Please restate each entry word for word.

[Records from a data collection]
_____

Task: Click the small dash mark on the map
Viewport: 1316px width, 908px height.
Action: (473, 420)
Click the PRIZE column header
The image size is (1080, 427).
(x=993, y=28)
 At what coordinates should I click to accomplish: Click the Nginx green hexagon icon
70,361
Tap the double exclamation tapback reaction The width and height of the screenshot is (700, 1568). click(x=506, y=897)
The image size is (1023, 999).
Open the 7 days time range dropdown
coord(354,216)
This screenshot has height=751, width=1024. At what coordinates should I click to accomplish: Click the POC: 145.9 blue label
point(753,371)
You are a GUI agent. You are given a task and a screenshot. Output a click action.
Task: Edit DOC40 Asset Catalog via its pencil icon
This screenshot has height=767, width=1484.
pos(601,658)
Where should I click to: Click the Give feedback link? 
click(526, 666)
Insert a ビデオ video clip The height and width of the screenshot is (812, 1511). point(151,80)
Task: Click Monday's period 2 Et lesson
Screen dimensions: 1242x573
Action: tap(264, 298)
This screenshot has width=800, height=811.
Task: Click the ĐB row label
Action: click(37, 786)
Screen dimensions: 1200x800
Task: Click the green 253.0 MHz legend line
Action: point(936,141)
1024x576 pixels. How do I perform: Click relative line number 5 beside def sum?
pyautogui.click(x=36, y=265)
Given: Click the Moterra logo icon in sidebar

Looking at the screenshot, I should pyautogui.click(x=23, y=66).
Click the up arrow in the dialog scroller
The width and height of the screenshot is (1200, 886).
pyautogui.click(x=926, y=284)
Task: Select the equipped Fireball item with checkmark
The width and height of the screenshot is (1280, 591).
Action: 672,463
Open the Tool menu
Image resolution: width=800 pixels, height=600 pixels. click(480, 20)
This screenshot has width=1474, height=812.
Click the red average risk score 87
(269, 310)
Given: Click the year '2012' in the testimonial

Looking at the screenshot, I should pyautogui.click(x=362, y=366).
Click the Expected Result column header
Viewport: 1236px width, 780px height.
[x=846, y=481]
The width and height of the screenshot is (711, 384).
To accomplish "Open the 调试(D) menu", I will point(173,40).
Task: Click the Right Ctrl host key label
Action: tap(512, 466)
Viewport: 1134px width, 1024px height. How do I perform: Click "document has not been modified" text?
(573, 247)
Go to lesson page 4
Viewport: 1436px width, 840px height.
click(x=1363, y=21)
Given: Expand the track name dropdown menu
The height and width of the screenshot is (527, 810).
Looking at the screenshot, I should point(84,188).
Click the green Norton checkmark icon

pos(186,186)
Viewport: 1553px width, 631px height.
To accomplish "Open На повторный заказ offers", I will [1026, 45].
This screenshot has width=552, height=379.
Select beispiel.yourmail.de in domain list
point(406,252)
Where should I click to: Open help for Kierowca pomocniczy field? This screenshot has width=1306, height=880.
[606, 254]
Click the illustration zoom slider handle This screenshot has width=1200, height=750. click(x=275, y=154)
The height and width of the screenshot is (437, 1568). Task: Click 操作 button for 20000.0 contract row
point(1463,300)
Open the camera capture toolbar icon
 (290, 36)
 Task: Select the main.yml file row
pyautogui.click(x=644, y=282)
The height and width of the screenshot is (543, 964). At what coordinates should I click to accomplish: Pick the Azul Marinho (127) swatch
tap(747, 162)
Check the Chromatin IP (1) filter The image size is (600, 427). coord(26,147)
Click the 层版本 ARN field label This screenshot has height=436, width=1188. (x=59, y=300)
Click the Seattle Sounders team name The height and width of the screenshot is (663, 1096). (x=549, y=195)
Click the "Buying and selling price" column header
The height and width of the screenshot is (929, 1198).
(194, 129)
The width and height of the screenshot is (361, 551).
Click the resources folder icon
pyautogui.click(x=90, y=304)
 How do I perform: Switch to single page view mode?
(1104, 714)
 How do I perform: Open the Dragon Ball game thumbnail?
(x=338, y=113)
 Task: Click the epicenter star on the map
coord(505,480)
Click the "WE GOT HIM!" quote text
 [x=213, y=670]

_____

- _TASK RESULT_
Task: Click the small dash mark on the map
Viewport: 1316px width, 908px height.
Action: (473, 420)
Click the PRIZE column header
The image size is (1080, 427).
(x=993, y=28)
 At what coordinates should I click to accomplish: Click the Nginx green hexagon icon
70,361
Tap the double exclamation tapback reaction The width and height of the screenshot is (700, 1568). click(x=506, y=897)
The image size is (1023, 999).
Open the 7 days time range dropdown
coord(354,216)
This screenshot has height=751, width=1024. At what coordinates should I click to accomplish: Click the POC: 145.9 blue label
point(753,371)
You are a GUI agent. You are given a task and a screenshot. Output a click action.
Task: Edit DOC40 Asset Catalog via its pencil icon
This screenshot has height=767, width=1484.
pos(601,658)
Where should I click to: Click the Give feedback link? 
click(526, 666)
Insert a ビデオ video clip The height and width of the screenshot is (812, 1511). point(151,80)
Task: Click Monday's period 2 Et lesson
Screen dimensions: 1242x573
Action: tap(264, 298)
This screenshot has width=800, height=811.
Task: Click the ĐB row label
Action: click(37, 786)
Screen dimensions: 1200x800
Task: Click the green 253.0 MHz legend line
Action: point(936,141)
1024x576 pixels. How do I perform: Click relative line number 5 beside def sum?
pyautogui.click(x=36, y=265)
Given: Click the Moterra logo icon in sidebar

Looking at the screenshot, I should pyautogui.click(x=23, y=66).
Click the up arrow in the dialog scroller
The width and height of the screenshot is (1200, 886).
pyautogui.click(x=926, y=284)
Task: Select the equipped Fireball item with checkmark
The width and height of the screenshot is (1280, 591).
Action: 672,463
Open the Tool menu
Image resolution: width=800 pixels, height=600 pixels. click(480, 20)
This screenshot has width=1474, height=812.
Click the red average risk score 87
(269, 310)
Given: Click the year '2012' in the testimonial

Looking at the screenshot, I should pyautogui.click(x=362, y=366).
Click the Expected Result column header
Viewport: 1236px width, 780px height.
[x=846, y=481]
The width and height of the screenshot is (711, 384).
To accomplish "Open the 调试(D) menu", I will point(173,40).
Task: Click the Right Ctrl host key label
Action: tap(512, 466)
Viewport: 1134px width, 1024px height. How do I perform: Click "document has not been modified" text?
(573, 247)
Go to lesson page 4
Viewport: 1436px width, 840px height.
click(x=1363, y=21)
Given: Expand the track name dropdown menu
The height and width of the screenshot is (527, 810).
Looking at the screenshot, I should point(84,188).
Click the green Norton checkmark icon

pos(186,186)
Viewport: 1553px width, 631px height.
To accomplish "Open На повторный заказ offers", I will [1026, 45].
This screenshot has width=552, height=379.
Select beispiel.yourmail.de in domain list
point(406,252)
Where should I click to: Open help for Kierowca pomocniczy field? This screenshot has width=1306, height=880.
[606, 254]
Click the illustration zoom slider handle This screenshot has width=1200, height=750. click(x=275, y=154)
The height and width of the screenshot is (437, 1568). Task: Click 操作 button for 20000.0 contract row
point(1463,300)
Open the camera capture toolbar icon
 (290, 36)
 Task: Select the main.yml file row
pyautogui.click(x=644, y=282)
The height and width of the screenshot is (543, 964). At what coordinates should I click to accomplish: Pick the Azul Marinho (127) swatch
tap(747, 162)
Check the Chromatin IP (1) filter The image size is (600, 427). coord(26,147)
Click the 层版本 ARN field label This screenshot has height=436, width=1188. (x=59, y=300)
Click the Seattle Sounders team name The height and width of the screenshot is (663, 1096). (x=549, y=195)
Click the "Buying and selling price" column header
The height and width of the screenshot is (929, 1198).
(194, 129)
The width and height of the screenshot is (361, 551).
Click the resources folder icon
pyautogui.click(x=90, y=304)
 How do I perform: Switch to single page view mode?
(1104, 714)
 How do I perform: Open the Dragon Ball game thumbnail?
(x=338, y=113)
 Task: Click the epicenter star on the map
coord(505,480)
Click the "WE GOT HIM!" quote text
 [x=213, y=670]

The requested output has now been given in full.